`vllm.distributed.kv_transfer.kv_connector.v1.lmcache_integration.utils` ¶

Functions:

apply_mm_hashes_to_token_ids –

Overwrite token_ids in-place for multimodal placeholders using
create_lmcache_metadata –

Create LMCacheEngineMetadata from vLLM configuration.
extract_mm_features –

Normalize multimodal information from a Request into parallel lists.
hex_hash_to_int16 –

Convert a hex hash string to a 16-bit integer.
is_false –

Check if the given string value is equivalent to 'false'.
lmcache_get_or_create_config –

Get the LMCache configuration from the environment variable

`apply_mm_hashes_to_token_ids(token_ids, mm_hashes, mm_positions)` ¶

Overwrite token_ids in-place for multimodal placeholders using efficient slice assignments.

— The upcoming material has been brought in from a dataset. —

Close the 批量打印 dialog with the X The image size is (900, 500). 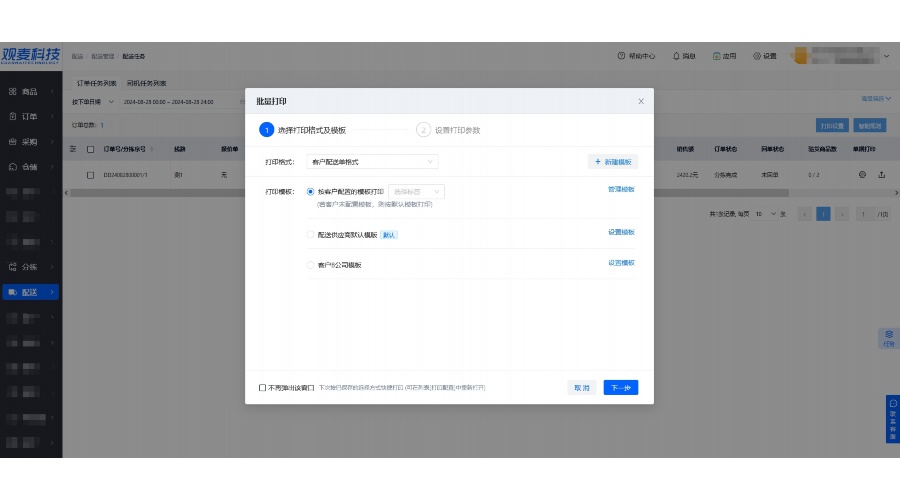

Source code in vllm/distributed/kv_transfer/kv_connector/v1/lmcache_integration/utils.py

def apply_mm_hashes_to_token_ids(
    token_ids: torch.Tensor,
    mm_hashes: list[str],
    mm_positions: list["PlaceholderRange"],
) -> torch.Tensor:
    """
    Overwrite token_ids in-place for multimodal placeholders using
    efficient slice assignments.
    """
    n = token_ids.size(0)
    for hash_str, placeholder in zip(mm_hashes, mm_positions):
        start, length = placeholder.offset, placeholder.length
        if start >= n:
            continue
        end = min(start + length, n)
        token_ids[start:end] = hex_hash_to_int16(hash_str)
    return token_ids

`create_lmcache_metadata(vllm_config=None, model_config=None, parallel_config=None, cache_config=None)` ¶

Create LMCacheEngineMetadata from vLLM configuration.

This function extracts common metadata creation logic that was duplicated across multiple files.

Parameters:

vllm_config ¶
(VllmConfig, default: None ) –

vLLM configuration object containing model, parallel, and cache configs (alternative to individual config parameters)
model_config ¶
(ModelConfig, default: None ) –

Model configuration (alternative to vllm_config)
parallel_config ¶
(ParallelConfig, default: None ) –

Parallel configuration (alternative to vllm_config)
cache_config ¶
(CacheConfig, default: None ) –

Cache configuration (alternative to vllm_config)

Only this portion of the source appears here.